Is there an audio book or something similar that will feature some of the raw material from the tapes — or perhaps a documentary in the works?
We have strong interest in a PBS documentary. But I can’t say anything more than that. All the AFI material is in the long process now of being digitized to eventually be made available to everyone.
A few things from the behind-the-scenes interviews that surprised even Hollywood expert Jeanine Basinger:
The perception of Marilyn Monroe: “There was a real lack of sympathy for her. It’s totally clear that no one liked Marilyn. They don’t have the modern view of her as exploited and vulnerable. Instead they saw her as tough, demanding and difficult.
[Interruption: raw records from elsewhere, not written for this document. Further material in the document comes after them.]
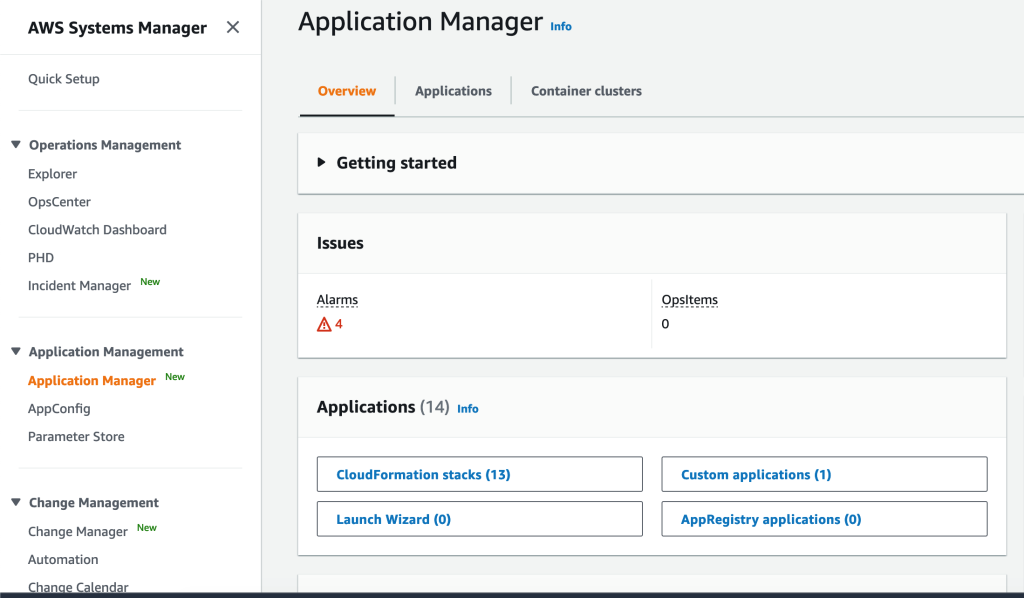Switch to the Applications tab
Screen dimensions: 1024x598
click(x=453, y=91)
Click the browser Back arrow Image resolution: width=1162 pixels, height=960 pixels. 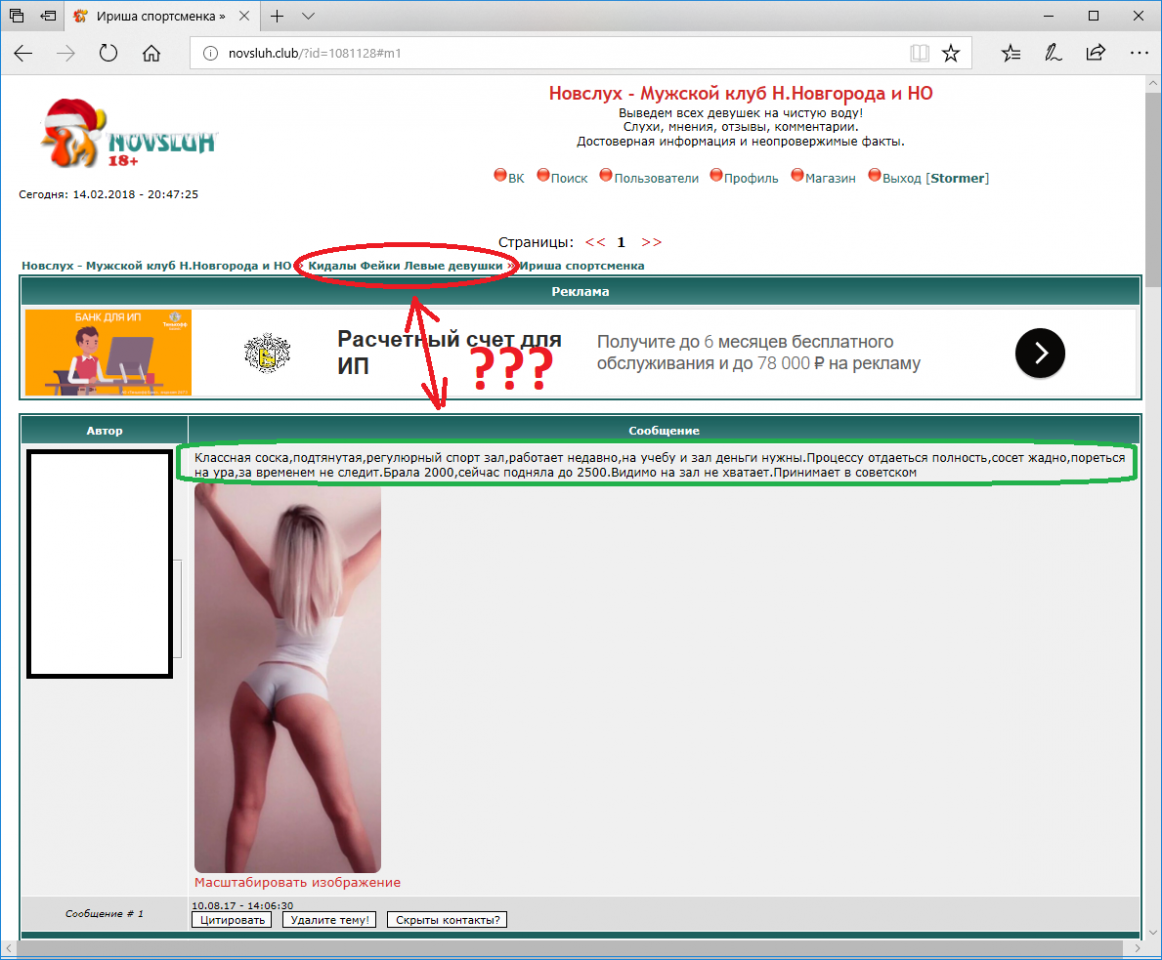click(x=23, y=53)
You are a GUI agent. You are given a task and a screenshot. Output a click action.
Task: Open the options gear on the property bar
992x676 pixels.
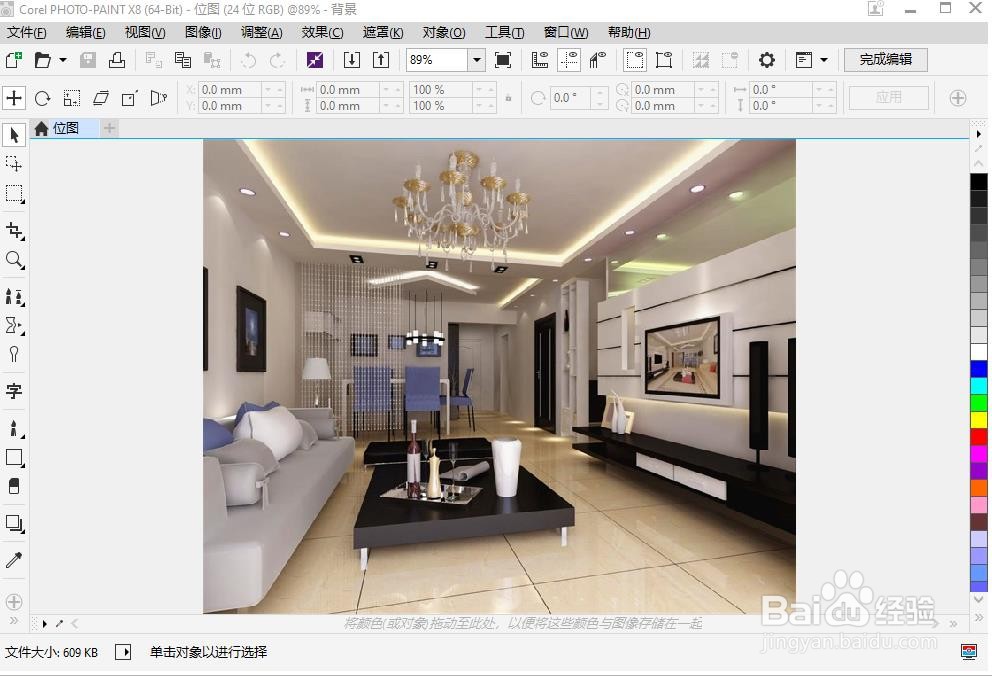pyautogui.click(x=766, y=60)
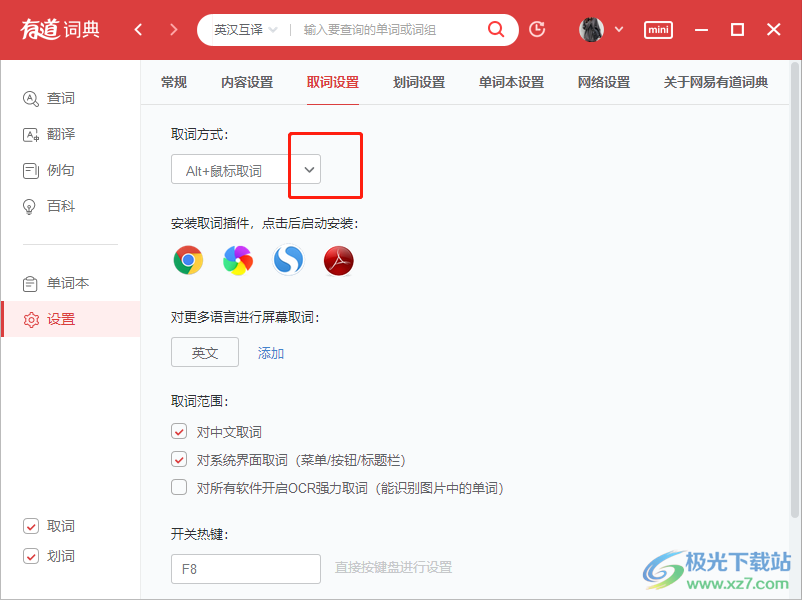This screenshot has height=600, width=802.
Task: Expand the user avatar account menu
Action: point(600,30)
They’re sympathetic overall toward the tragedy, but it was more, ‘Who wants to work with her?’ “
The real Joan Crawford: “She was never interviewed, but the majority of people did talk about her and she was one of the most popular and beloved of all the actresses. That’s because she was hard working, easy to work with and she was very good to the people at the bottom. It’s the opposite of what Mommie Dearest showed.”
Efforts to help Judy Garland: “They definitely all felt that the studio did everything they could for her. It was confirmed for me that Louis B. Mayer had asked Katharine Hepburn to help him out with Judy when she was really collapsing in the ‘40s. Hepburn gives an interview saying she did it and how sympathetic Mayer was to Judy, saying how much money Garland made for the studio. ‘We need to try to help her and I don’t know what to do,’ he said to her. Hepburn said it’s hard to know what causes the destruction of a life like Garland but she did try to help.”